Prendre du poids? Rien de plus simple! C’est en tout cas ce que presque tout le monde pense: près de la moitié de la population suisse lutte contre le surpoids. Mais prendre du poids est aussi difficile que d’en perdre. Nous vous expliquons comment y parvenir.
L’enquête nationale «menuCH» montre que près de 2,5 pour cent de la population suisse présente un poids insuffisant, soit un IMC inférieur à 18,5. Les femmes sont trois fois plus concernées que les hommes. Un léger sous-poids peut être un tempérament. Tant que l’on fournit à son corps tous les nutriments dont il a besoin, un sous-poids n’est pas problématique en soi.
Il est toutefois essentiel d’exclure toute cause médicale en consultant un médecin. Un poids insuffisant peut être causé par une hyperthyroïdie, des troubles digestifs, des intolérances ou d’autres pathologies à prendre au sérieux. Les personnes en sous-poids sont souvent plus sensibles aux infections, connaissent des baisses de productivité ou ont besoin de plus de temps pour se remettre d’une maladie.
Pour prendre du poids, il faut consommer plus de calories que le corps n’en demande. L’on recommande environ 500 calories de plus par jour. Mais, généralement, «manger plus, tout simplement» ne suffit pas. 500 calories correspondent par exemple à 360 grammes de pâtes cuites ou à 250 grammes de pain complet. Manger de telles quantités ente les repas entraîne le plus souvent une sensation de plénitude désagréable.
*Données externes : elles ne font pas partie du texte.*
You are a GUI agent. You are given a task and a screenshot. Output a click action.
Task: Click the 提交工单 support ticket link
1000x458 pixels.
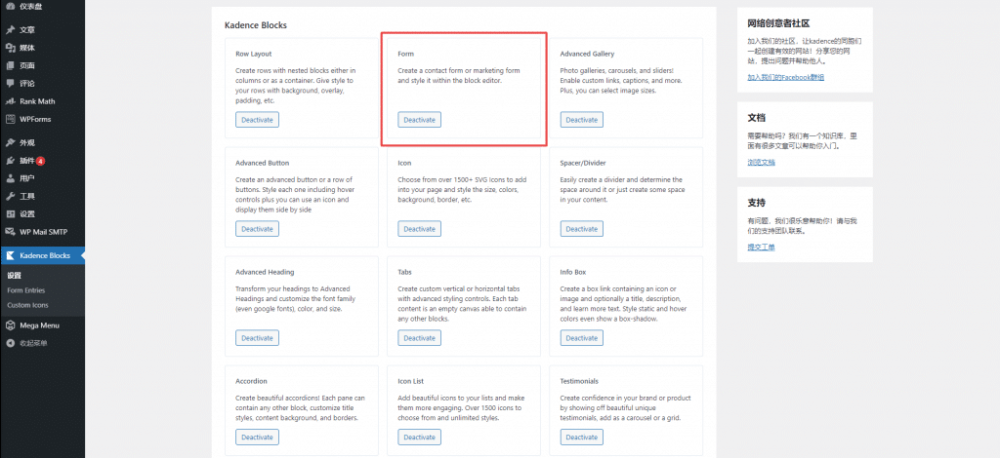(760, 246)
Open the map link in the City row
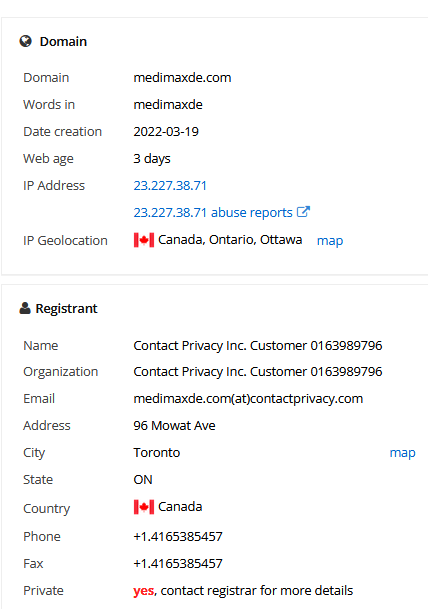The width and height of the screenshot is (428, 609). (x=402, y=453)
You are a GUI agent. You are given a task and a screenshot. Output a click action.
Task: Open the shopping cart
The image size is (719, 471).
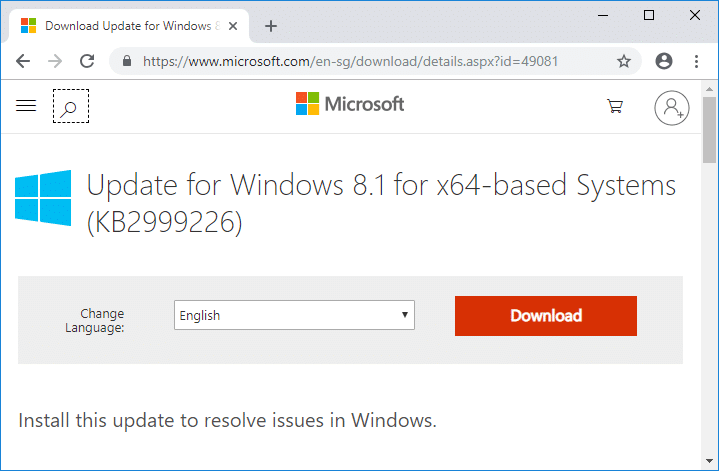pyautogui.click(x=615, y=106)
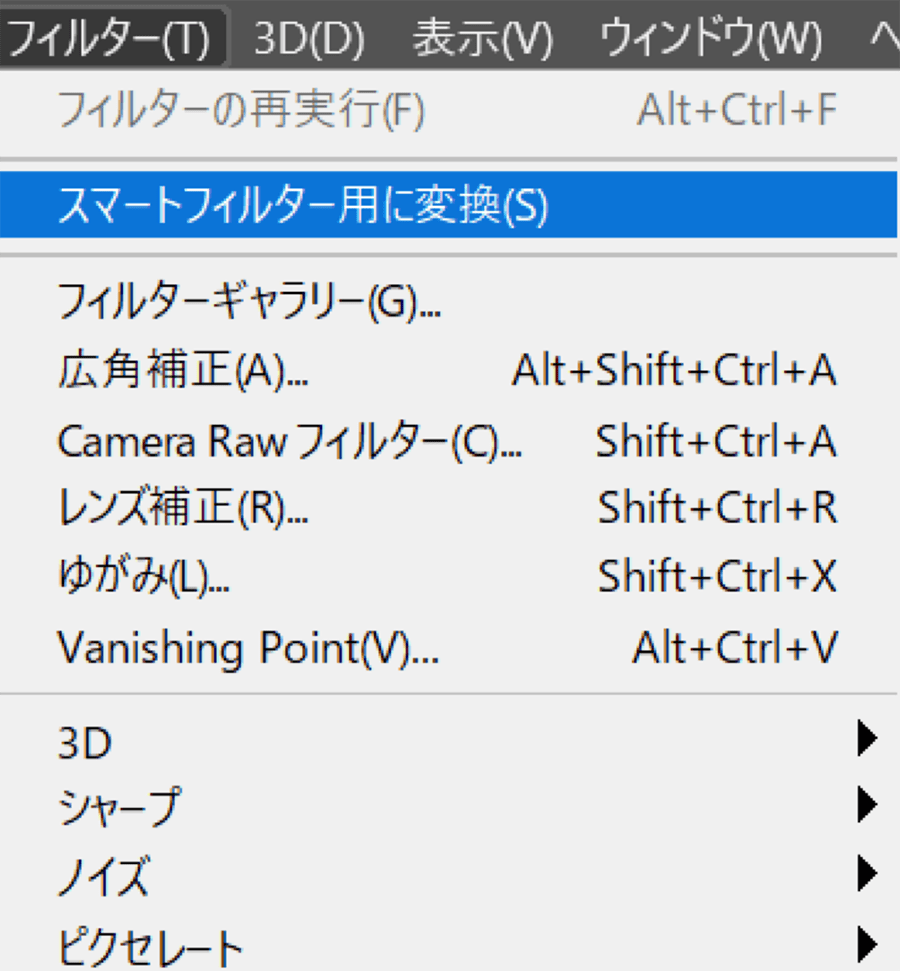Launch Vanishing Point(V)...

click(448, 648)
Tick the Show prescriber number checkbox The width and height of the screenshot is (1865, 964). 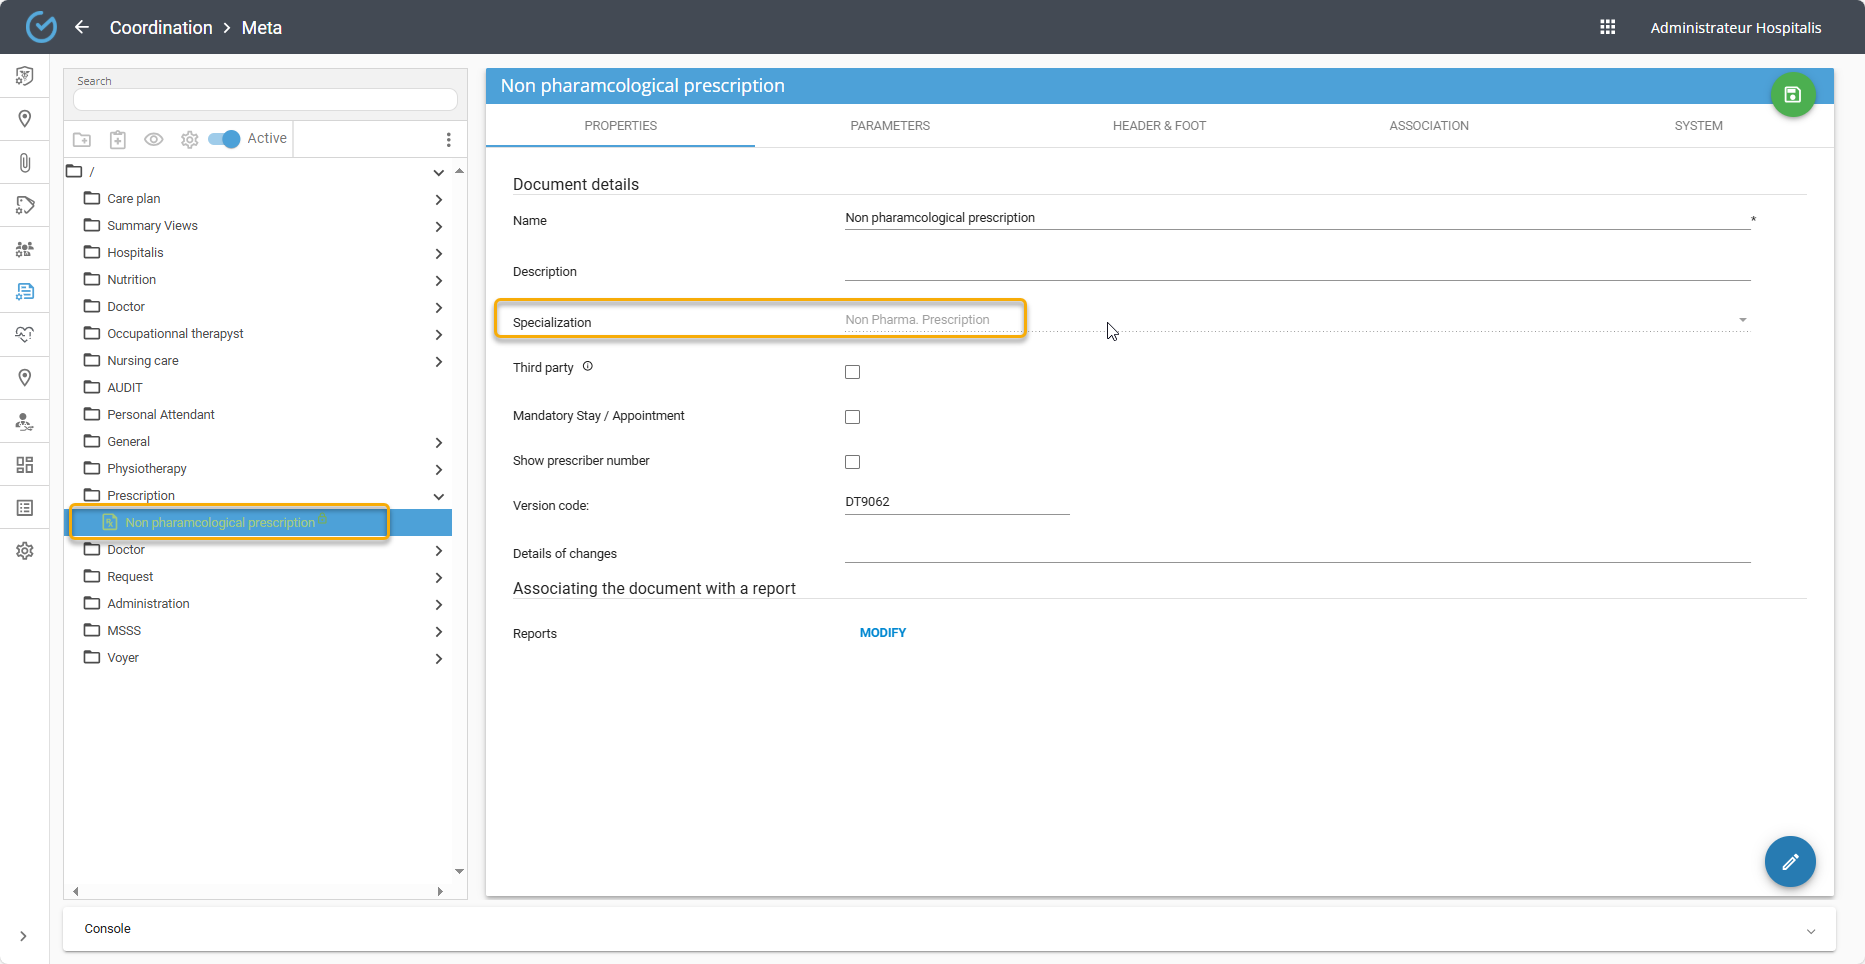point(852,462)
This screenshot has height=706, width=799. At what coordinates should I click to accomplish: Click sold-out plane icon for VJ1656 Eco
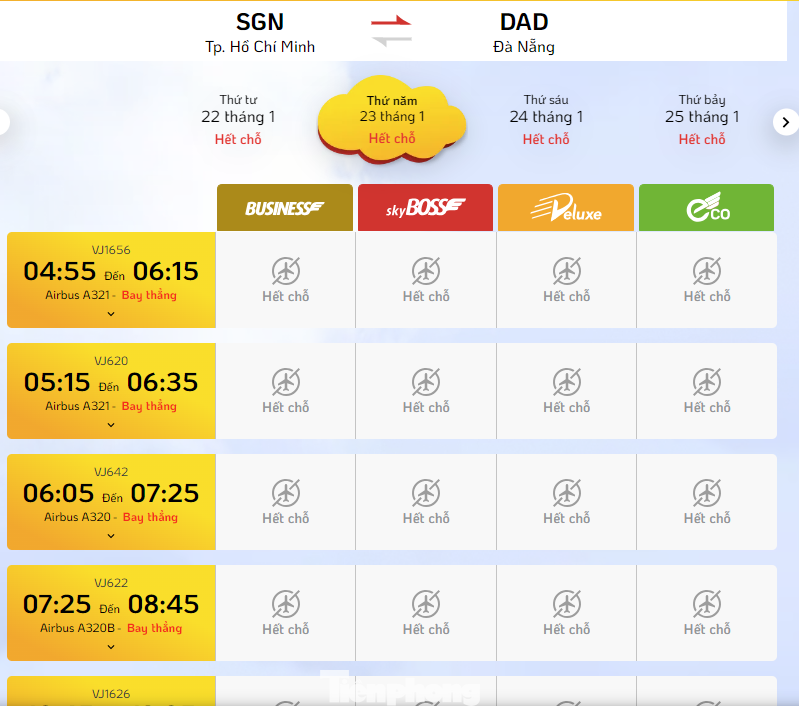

Pour prendre du poids, optez plutôt pour des aliments caloriques mais adaptés. Manger uniquement des plats riches en matières grasses n’est pas bon pour l’organisme. Les aliments riches en glucides comme les pâtes, le riz et le pain complet sont des aliments à la fois énergétiques et riches en micro-nutriments. Pour y ajouter des calories, consommez-les avec des matières grasses de qualité telles que de l’huile de colza ou de l’huile d’olive.
Vous pouvez augmenter votre apport en matières grasses en mangeant des oléagineux, de la purée d’oléagineux (comme de la purée d’amandes par exemple), des avocats, des olives ou des graines. Les poissons gras comme le saumon apportent non seulement des matières grasses mais aussi des protéines. Concernant les produits laitiers, préférez les produits entiers aux produits demi-écrémés et évitez les versions light. Vous pouvez aussi augmenter l’apport calorique en ajoutant par exemple de la crème à votre müesli, de la crème fraîche à votre soupe ou une portion supplémentaire de beurre à vos légumes.
Essayez de manger plusieurs repas répartis sur la journée et de prendre des collations entre les repas de sorte à manger cinq à six fois par jour. Les oléagineux, le séré avec des fruits, le séré à la crème, les yogourts à la grecque, les frappés, les mélanges promenade, les fruits secs ou encore une tranche de pain complet avec du beurre ou du fromage constituent des collations idéales. Vous pouvez aussi vous accorder une petite sucrerie de temps à autre. (Poursuivez votre lecture ci-dessous...)
Le choix des boissons permet d’augmenter facilement l’apport en calories: les jus de fruits, par exemple, contiennent 50 kilocalories par décilitre, ceci en raison du fructose qui s’y trouve. De plus, il y a beaucoup de vitamines et de minéraux dans les jus de fruits et les smoothies. Vous pouvez aussi ajouter un peu de miel ou de sucre à votre thé. En revanche, les sodas sont moins appropriés, car ils ne contiennent généralement que du sucre, et donc ce que l’on appelle des «calories vides».
On associe toujours l’exercice physique à une perte de poids. Mais il est tout aussi important de bouger pour prendre du poids, car le sport aide les muscles à se développer.